Posts Tagged ‘yield’
Using yield to stream database results
Posted by fr3dr1k | Filed under C#
I have been looking for a way to stream database results for a while now, and has as yet not come to a fitting solution. That is until today and after I did some reading on the yield keyword. The yield keyword can be used inside a function that implements the IEnumerable interface and what it seems to do is force a loop to return a result even though its not finished. Lets say for instance you have a function like this:
public static IEnumerable Power(int number, int exponent)
{
int counter = 0;
int result = 1;
while (counter++ < exponent)
{
result = result * number;
yield return result;
}
}
And you implement it like this:
//Display powers of 2 up to the exponent 8:
foreach (int i in Power(2, 9))
{
Console.Write("{0}", i + "\n");
Thread.Sleep(2000);
}
You will see that the results in the command line are delayed.
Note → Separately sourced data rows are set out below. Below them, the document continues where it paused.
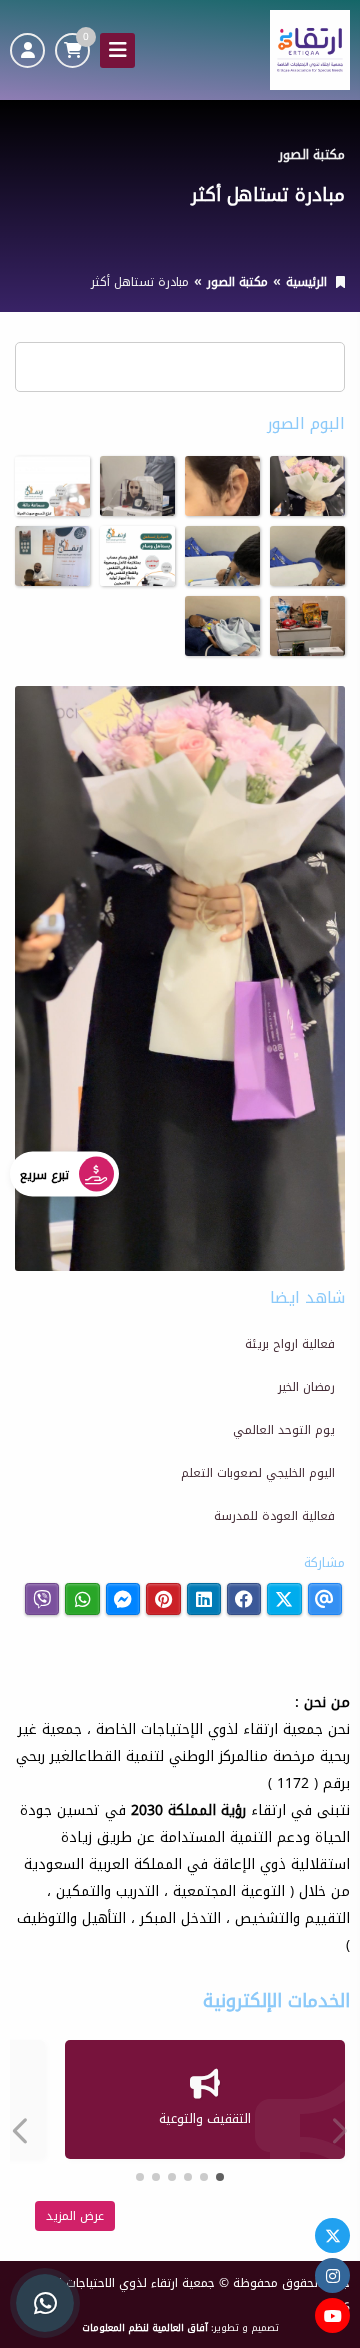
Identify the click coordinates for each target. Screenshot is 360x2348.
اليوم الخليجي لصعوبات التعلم (258, 1473)
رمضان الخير (306, 1387)
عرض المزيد (75, 2216)
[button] (25, 2131)
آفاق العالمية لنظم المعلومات (145, 2328)
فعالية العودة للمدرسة (274, 1516)
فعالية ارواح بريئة (290, 1344)
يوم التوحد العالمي (284, 1430)
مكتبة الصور (237, 282)
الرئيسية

If you take that same logic and you translate it to a function that queries a database like this:
public static IEnumerable GetData()
{
DataTable table = new DataTable();
using (SqlConnection sqlConnection = new SqlConnection("connectionstring"))
{
string commandText = "select chattext from Chat";
using (SqlCommand sqlCommand = new SqlCommand(commandText, sqlConnection))
{
sqlCommand.CommandType = CommandType.Text;
SqlDataAdapter dataAdapter = new SqlDataAdapter(sqlCommand);
dataAdapter.Fill(table);
}
}
foreach (DataRow row in table.Rows)
{
yield return row["chattext"].ToString();
}
}
Then the implementation is similar to the first example's:
foreach (string s in GetData())
{
Console.WriteLine(s + "\n");
Thread.Sleep(2000);
}
And the result is the same. Read about the yield keyword on MSDN and check out this StackOverflow article, on which the database example is based.